## Exercise requirements
Copy the following material line for line, with no changes.

## Records for the task
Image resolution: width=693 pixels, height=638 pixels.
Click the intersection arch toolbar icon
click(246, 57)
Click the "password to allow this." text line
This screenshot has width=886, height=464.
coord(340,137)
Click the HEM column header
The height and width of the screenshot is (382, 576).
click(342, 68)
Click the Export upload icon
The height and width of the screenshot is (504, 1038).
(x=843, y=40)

## Task output
Image resolution: width=693 pixels, height=638 pixels.
Click the intersection arch toolbar icon
click(246, 57)
Click the "password to allow this." text line
This screenshot has width=886, height=464.
coord(340,137)
Click the HEM column header
The height and width of the screenshot is (382, 576).
click(342, 68)
Click the Export upload icon
The height and width of the screenshot is (504, 1038).
(x=843, y=40)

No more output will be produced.